Saturday, June 2, 2012
f r e e
I feel the freest I've felt in years. I'm free from candy wrappers and
empty pints of ice cream laying around my apartment. I'm free from mood
swings and unexplained sadness. I'm free from the dilemma of stopping
at the store late at night on the way home. I'm free from shame and
guilt. I'm free from trying to fill uncomfortable feelings with sugar.
I'm free from the panic of not feeling full. I'm free from sneakiness.

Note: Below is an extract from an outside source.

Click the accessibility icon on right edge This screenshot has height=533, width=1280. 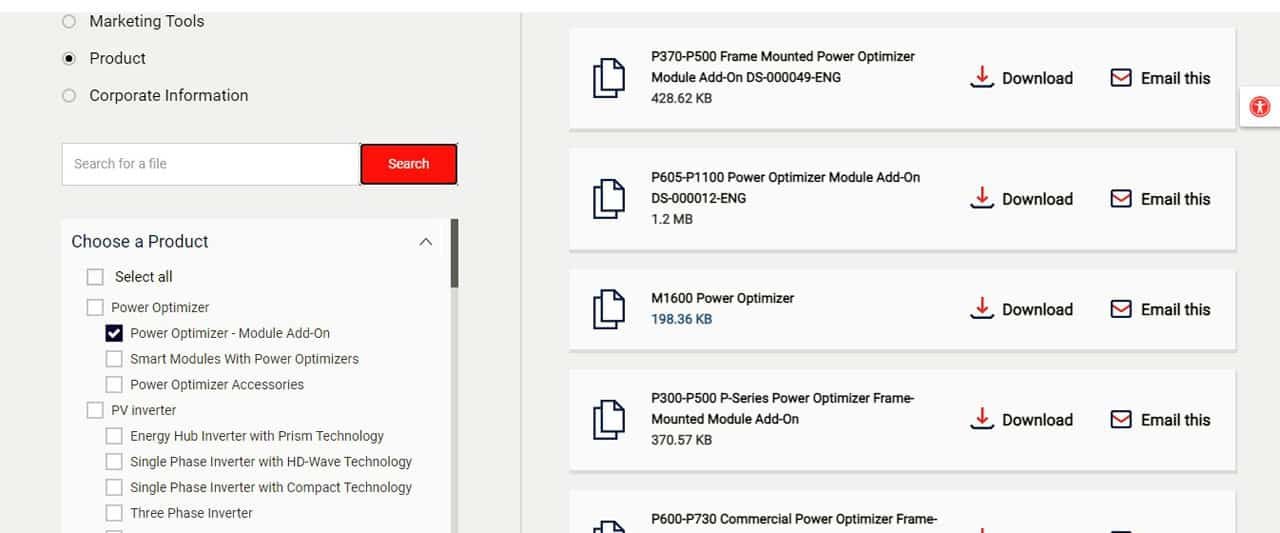pyautogui.click(x=1260, y=107)
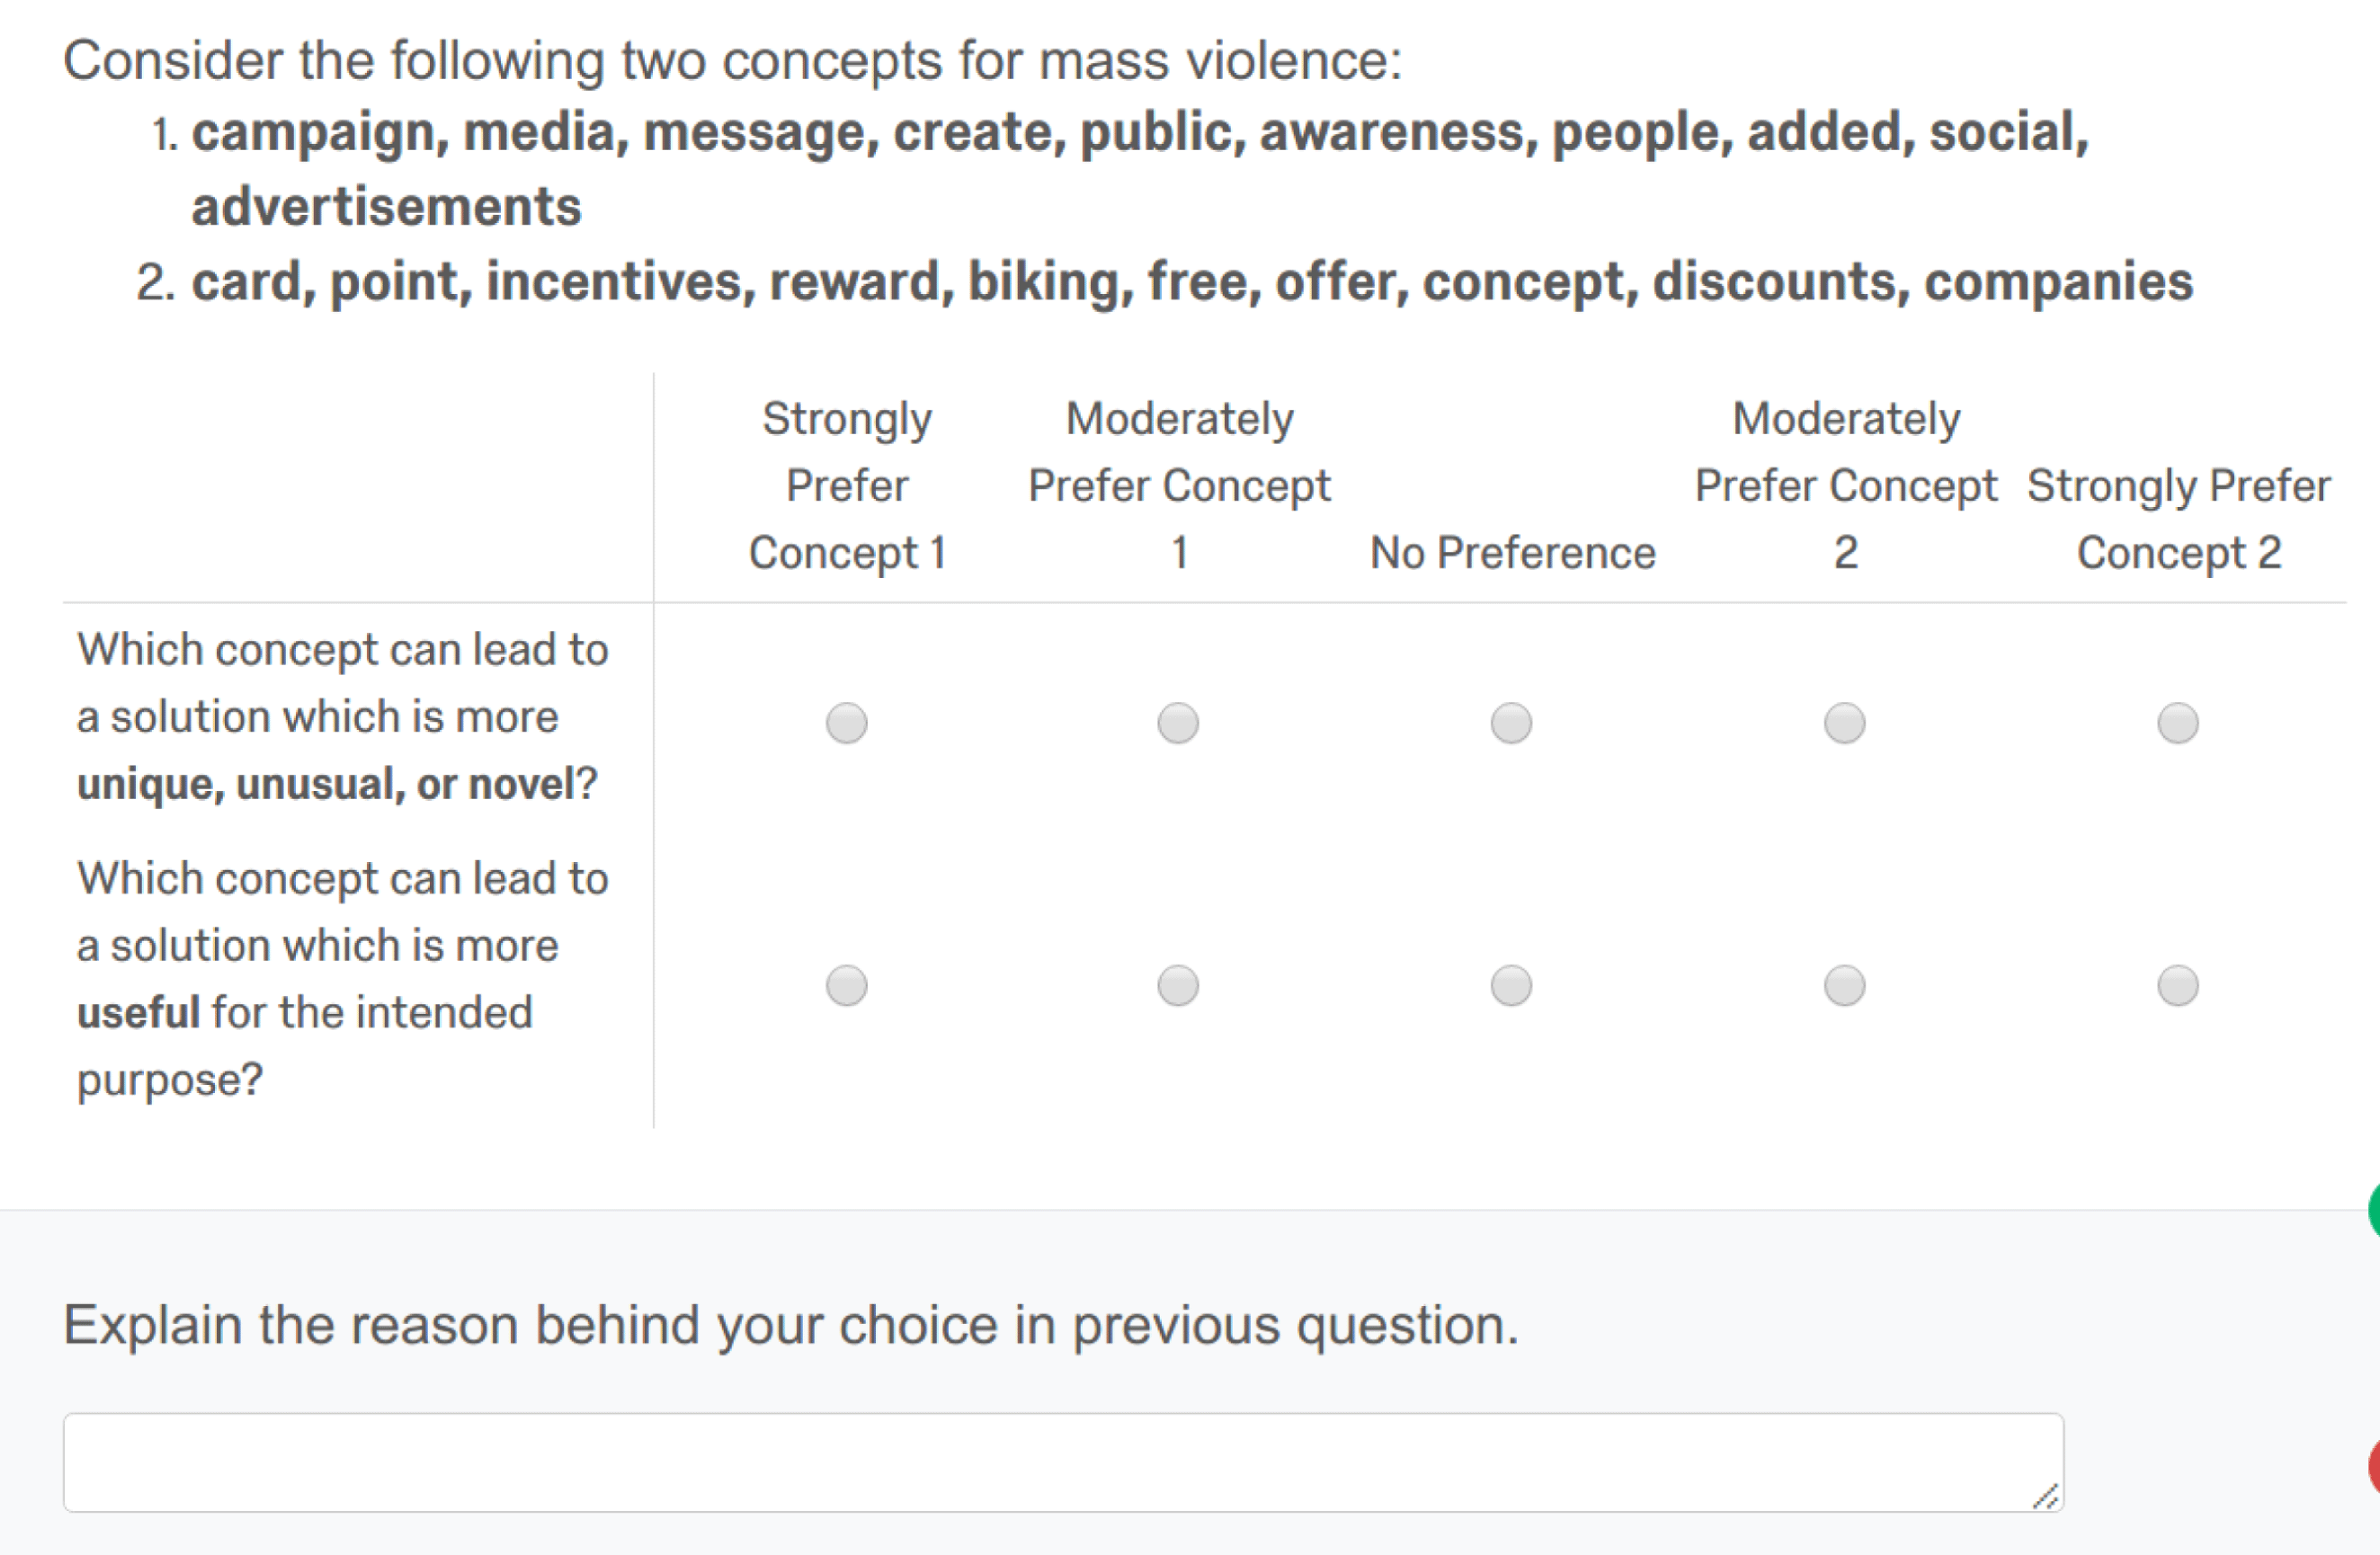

I'm free from feeling slow and sluggish and tired. I'm free from feeling
self-conscious about who sees me eating what. I don't want to go back!
Ever!
Friday, June 1, 2012
Wednesday, May 30, 2012
Sunday, May 27, 2012
Four Weeks Down, the Rest of My Life To Go
I just got back from visiting Kathy in Bend. It was challenging at times, food-wise, for sure. When I go out of town on a trip or little getaway, it's usually been even more a time to indulge and make impulsive food decisions, because, hey, I'm on vacation, I deserve it. But there were no impulsive decisions this weekend. I think the biggest trigger was watching people walk around with lattes. I don't even feel like a latte does anything for me, it's just become this comfort thing. And I've gotten used to driving right by Starbucks on my way to work without getting grumpy. Or getting through a latte craving in the afternoon. But on this trip, a couple times, it was really difficult to not indulge. It helped immensely that Kathy was backing me up. She didn't drink coffee or booze, and didn't eat any sweets. She's pretty healthy anyway, but made an extra effort this weekend. She made me a delicious roasted chicken when I arrived, and for dinner the next night she found a place that had an awesome steak salad. We hiked around a few places, caught up and hung out in her cute new home. It was a great weekend. There are all these "firsts" that I'm having where I learn that as difficult as old habits are to break, I don't die when they change, in fact, I get better.